> **Problem details**
Rewrite the entries below as a numbered list, one line per item, with blank lines dropped.

....

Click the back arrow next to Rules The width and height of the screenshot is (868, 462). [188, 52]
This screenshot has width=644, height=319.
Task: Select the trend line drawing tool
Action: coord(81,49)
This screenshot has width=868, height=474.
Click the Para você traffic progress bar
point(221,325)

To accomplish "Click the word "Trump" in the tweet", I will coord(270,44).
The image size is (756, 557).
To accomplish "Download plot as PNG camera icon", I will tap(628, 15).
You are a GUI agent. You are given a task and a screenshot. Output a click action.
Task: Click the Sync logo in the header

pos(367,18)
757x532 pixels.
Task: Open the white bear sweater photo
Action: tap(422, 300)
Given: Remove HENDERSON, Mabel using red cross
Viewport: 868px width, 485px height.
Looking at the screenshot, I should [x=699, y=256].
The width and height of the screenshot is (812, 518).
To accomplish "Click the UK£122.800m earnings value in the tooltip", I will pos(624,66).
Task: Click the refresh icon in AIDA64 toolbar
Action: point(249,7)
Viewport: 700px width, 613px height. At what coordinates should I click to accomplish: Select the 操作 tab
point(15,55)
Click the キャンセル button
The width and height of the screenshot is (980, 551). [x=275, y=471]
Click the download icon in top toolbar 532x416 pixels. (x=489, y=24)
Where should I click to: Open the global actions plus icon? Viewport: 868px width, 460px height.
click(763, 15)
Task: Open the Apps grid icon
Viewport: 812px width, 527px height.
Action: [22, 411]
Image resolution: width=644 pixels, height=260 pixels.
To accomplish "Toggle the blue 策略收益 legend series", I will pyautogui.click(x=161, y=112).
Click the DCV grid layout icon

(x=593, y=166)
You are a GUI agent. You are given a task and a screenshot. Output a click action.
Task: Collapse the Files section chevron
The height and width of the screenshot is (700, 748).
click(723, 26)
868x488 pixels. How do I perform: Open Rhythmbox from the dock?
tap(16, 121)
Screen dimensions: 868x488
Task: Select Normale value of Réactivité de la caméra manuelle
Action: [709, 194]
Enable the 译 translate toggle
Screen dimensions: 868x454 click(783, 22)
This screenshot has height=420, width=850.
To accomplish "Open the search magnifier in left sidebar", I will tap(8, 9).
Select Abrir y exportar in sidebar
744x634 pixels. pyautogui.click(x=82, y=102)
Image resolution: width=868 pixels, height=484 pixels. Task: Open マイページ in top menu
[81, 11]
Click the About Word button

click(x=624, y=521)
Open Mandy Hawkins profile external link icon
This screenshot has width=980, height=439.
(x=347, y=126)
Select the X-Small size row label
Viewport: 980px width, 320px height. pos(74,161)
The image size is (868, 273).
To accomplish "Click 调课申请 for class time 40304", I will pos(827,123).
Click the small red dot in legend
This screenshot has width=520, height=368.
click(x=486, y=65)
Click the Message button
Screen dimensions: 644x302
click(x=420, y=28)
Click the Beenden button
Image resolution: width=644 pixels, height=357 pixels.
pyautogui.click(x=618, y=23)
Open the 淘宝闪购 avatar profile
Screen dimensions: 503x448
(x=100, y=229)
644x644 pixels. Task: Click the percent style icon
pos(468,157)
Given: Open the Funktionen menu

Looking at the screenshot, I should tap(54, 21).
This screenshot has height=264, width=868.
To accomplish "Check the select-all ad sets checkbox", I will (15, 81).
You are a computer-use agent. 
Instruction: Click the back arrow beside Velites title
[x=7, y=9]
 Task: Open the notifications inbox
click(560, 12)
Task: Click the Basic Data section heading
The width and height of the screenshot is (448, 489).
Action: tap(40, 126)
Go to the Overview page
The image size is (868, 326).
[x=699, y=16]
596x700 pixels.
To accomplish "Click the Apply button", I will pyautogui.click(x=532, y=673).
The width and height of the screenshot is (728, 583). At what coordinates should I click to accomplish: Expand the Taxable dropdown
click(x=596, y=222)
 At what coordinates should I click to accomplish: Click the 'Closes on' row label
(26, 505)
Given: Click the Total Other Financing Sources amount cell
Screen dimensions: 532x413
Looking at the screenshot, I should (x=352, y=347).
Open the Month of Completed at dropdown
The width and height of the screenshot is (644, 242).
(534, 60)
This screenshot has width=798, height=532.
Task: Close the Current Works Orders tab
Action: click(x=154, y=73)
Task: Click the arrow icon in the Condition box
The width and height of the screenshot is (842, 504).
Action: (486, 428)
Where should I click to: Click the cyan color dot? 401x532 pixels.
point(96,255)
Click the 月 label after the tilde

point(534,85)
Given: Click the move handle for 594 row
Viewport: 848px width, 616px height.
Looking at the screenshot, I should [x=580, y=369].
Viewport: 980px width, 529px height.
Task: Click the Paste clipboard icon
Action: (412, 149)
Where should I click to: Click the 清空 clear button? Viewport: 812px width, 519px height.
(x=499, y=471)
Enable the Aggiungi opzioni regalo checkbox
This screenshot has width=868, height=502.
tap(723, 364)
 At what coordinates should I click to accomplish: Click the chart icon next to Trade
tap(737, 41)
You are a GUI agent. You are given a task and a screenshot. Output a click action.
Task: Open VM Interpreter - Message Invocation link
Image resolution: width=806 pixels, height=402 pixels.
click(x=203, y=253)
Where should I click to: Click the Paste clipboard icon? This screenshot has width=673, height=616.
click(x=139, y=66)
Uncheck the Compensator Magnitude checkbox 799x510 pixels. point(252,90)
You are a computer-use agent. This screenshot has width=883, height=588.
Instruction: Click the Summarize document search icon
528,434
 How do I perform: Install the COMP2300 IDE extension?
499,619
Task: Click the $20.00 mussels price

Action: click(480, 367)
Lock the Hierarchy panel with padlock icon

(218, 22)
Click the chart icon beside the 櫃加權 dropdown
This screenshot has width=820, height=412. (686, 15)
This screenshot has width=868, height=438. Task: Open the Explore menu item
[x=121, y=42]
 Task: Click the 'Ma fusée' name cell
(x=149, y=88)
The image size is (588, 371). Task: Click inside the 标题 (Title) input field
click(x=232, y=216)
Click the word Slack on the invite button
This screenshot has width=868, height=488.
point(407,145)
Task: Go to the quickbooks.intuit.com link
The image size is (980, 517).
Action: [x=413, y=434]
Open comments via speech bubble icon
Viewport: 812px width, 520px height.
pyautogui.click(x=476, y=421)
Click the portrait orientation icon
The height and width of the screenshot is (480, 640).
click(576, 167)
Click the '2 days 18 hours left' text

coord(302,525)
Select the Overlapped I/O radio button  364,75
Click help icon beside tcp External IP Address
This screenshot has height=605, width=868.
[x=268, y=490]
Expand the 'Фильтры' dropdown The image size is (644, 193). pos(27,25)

....

> **Response to the task**
1. Click the back arrow next to Rules The width and height of the screenshot is (868, 462). [188, 52]
2. This screenshot has width=644, height=319.
3. Task: Select the trend line drawing tool
4. Action: coord(81,49)
5. This screenshot has width=868, height=474.
6. Click the Para você traffic progress bar
7. point(221,325)
8. To accomplish "Click the word "Trump" in the tweet", I will coord(270,44).
9. The image size is (756, 557).
10. To accomplish "Download plot as PNG camera icon", I will tap(628, 15).
11. You are a GUI agent. You are given a task and a screenshot. Output a click action.
12. Task: Click the Sync logo in the header
13. pos(367,18)
14. 757x532 pixels.
15. Task: Open the white bear sweater photo
16. Action: tap(422, 300)
17. Given: Remove HENDERSON, Mabel using red cross
18. Viewport: 868px width, 485px height.
19. Looking at the screenshot, I should [x=699, y=256].
20. The width and height of the screenshot is (812, 518).
21. To accomplish "Click the UK£122.800m earnings value in the tooltip", I will pos(624,66).
22. Task: Click the refresh icon in AIDA64 toolbar
23. Action: point(249,7)
24. Viewport: 700px width, 613px height. At what coordinates should I click to accomplish: Select the 操作 tab
25. point(15,55)
26. Click the キャンセル button
27. The width and height of the screenshot is (980, 551). [x=275, y=471]
28. Click the download icon in top toolbar 532x416 pixels. (x=489, y=24)
29. Where should I click to: Open the global actions plus icon? Viewport: 868px width, 460px height.
30. click(763, 15)
31. Task: Open the Apps grid icon
32. Viewport: 812px width, 527px height.
33. Action: [22, 411]
34. Image resolution: width=644 pixels, height=260 pixels.
35. To accomplish "Toggle the blue 策略收益 legend series", I will pyautogui.click(x=161, y=112).
36. Click the DCV grid layout icon
37. (x=593, y=166)
38. You are a GUI agent. You are given a task and a screenshot. Output a click action.
39. Task: Collapse the Files section chevron
40. The height and width of the screenshot is (700, 748).
41. click(723, 26)
42. 868x488 pixels. How do I perform: Open Rhythmbox from the dock?
43. tap(16, 121)
44. Screen dimensions: 868x488
45. Task: Select Normale value of Réactivité de la caméra manuelle
46. Action: [709, 194]
47. Enable the 译 translate toggle
48. Screen dimensions: 868x454 click(783, 22)
49. This screenshot has height=420, width=850.
50. To accomplish "Open the search magnifier in left sidebar", I will tap(8, 9).
51. Select Abrir y exportar in sidebar
52. 744x634 pixels. pyautogui.click(x=82, y=102)
53. Image resolution: width=868 pixels, height=484 pixels. Task: Open マイページ in top menu
54. [81, 11]
55. Click the About Word button
56. click(x=624, y=521)
57. Open Mandy Hawkins profile external link icon
58. This screenshot has width=980, height=439.
59. (x=347, y=126)
60. Select the X-Small size row label
61. Viewport: 980px width, 320px height. pos(74,161)
62. The image size is (868, 273).
63. To accomplish "Click 调课申请 for class time 40304", I will pos(827,123).
64. Click the small red dot in legend
65. This screenshot has width=520, height=368.
66. click(x=486, y=65)
67. Click the Message button
68. Screen dimensions: 644x302
69. click(x=420, y=28)
70. Click the Beenden button
71. Image resolution: width=644 pixels, height=357 pixels.
72. pyautogui.click(x=618, y=23)
73. Open the 淘宝闪购 avatar profile
74. Screen dimensions: 503x448
75. (x=100, y=229)
76. 644x644 pixels. Task: Click the percent style icon
77. pos(468,157)
78. Given: Open the Funktionen menu
79. Looking at the screenshot, I should tap(54, 21).
80. This screenshot has height=264, width=868.
81. To accomplish "Check the select-all ad sets checkbox", I will (15, 81).
82. You are a computer-use agent. 
83. Instruction: Click the back arrow beside Velites title
84. [x=7, y=9]
85.  Task: Open the notifications inbox
86. click(560, 12)
87. Task: Click the Basic Data section heading
88. The width and height of the screenshot is (448, 489).
89. Action: tap(40, 126)
90. Go to the Overview page
91. The image size is (868, 326).
92. [x=699, y=16]
93. 596x700 pixels.
94. To accomplish "Click the Apply button", I will pyautogui.click(x=532, y=673).
95. The width and height of the screenshot is (728, 583). At what coordinates should I click to accomplish: Expand the Taxable dropdown
96. click(x=596, y=222)
97.  At what coordinates should I click to accomplish: Click the 'Closes on' row label
98. (26, 505)
99. Given: Click the Total Other Financing Sources amount cell
100. Screen dimensions: 532x413
101. Looking at the screenshot, I should (x=352, y=347).
102. Open the Month of Completed at dropdown
103. The width and height of the screenshot is (644, 242).
104. (534, 60)
105. This screenshot has width=798, height=532.
106. Task: Close the Current Works Orders tab
107. Action: click(x=154, y=73)
108. Task: Click the arrow icon in the Condition box
109. The width and height of the screenshot is (842, 504).
110. Action: (486, 428)
111. Where should I click to: Click the cyan color dot? 401x532 pixels.
112. point(96,255)
113. Click the 月 label after the tilde
114. point(534,85)
115. Given: Click the move handle for 594 row
116. Viewport: 848px width, 616px height.
117. Looking at the screenshot, I should [x=580, y=369].
118. Viewport: 980px width, 529px height.
119. Task: Click the Paste clipboard icon
120. Action: (412, 149)
121. Where should I click to: Click the 清空 clear button? Viewport: 812px width, 519px height.
122. (x=499, y=471)
123. Enable the Aggiungi opzioni regalo checkbox
124. This screenshot has width=868, height=502.
125. tap(723, 364)
126.  At what coordinates should I click to accomplish: Click the chart icon next to Trade
127. tap(737, 41)
128. You are a GUI agent. You are given a task and a screenshot. Output a click action.
129. Task: Open VM Interpreter - Message Invocation link
130. Image resolution: width=806 pixels, height=402 pixels.
131. click(x=203, y=253)
132. Where should I click to: Click the Paste clipboard icon? This screenshot has width=673, height=616.
133. click(x=139, y=66)
134. Uncheck the Compensator Magnitude checkbox 799x510 pixels. point(252,90)
135. You are a computer-use agent. This screenshot has width=883, height=588.
136. Instruction: Click the Summarize document search icon
137. 528,434
138.  How do I perform: Install the COMP2300 IDE extension?
139. 499,619
140. Task: Click the $20.00 mussels price
141. Action: click(480, 367)
142. Lock the Hierarchy panel with padlock icon
143. (218, 22)
144. Click the chart icon beside the 櫃加權 dropdown
145. This screenshot has width=820, height=412. (686, 15)
146. This screenshot has width=868, height=438. Task: Open the Explore menu item
147. [x=121, y=42]
148.  Task: Click the 'Ma fusée' name cell
149. (x=149, y=88)
150. The image size is (588, 371). Task: Click inside the 标题 (Title) input field
151. click(x=232, y=216)
152. Click the word Slack on the invite button
153. This screenshot has width=868, height=488.
154. point(407,145)
155. Task: Go to the quickbooks.intuit.com link
156. The image size is (980, 517).
157. Action: [x=413, y=434]
158. Open comments via speech bubble icon
159. Viewport: 812px width, 520px height.
160. pyautogui.click(x=476, y=421)
161. Click the portrait orientation icon
162. The height and width of the screenshot is (480, 640).
163. click(576, 167)
164. Click the '2 days 18 hours left' text
165. coord(302,525)
166. Select the Overlapped I/O radio button  364,75
167. Click help icon beside tcp External IP Address
168. This screenshot has height=605, width=868.
169. [x=268, y=490]
170. Expand the 'Фильтры' dropdown The image size is (644, 193). pos(27,25)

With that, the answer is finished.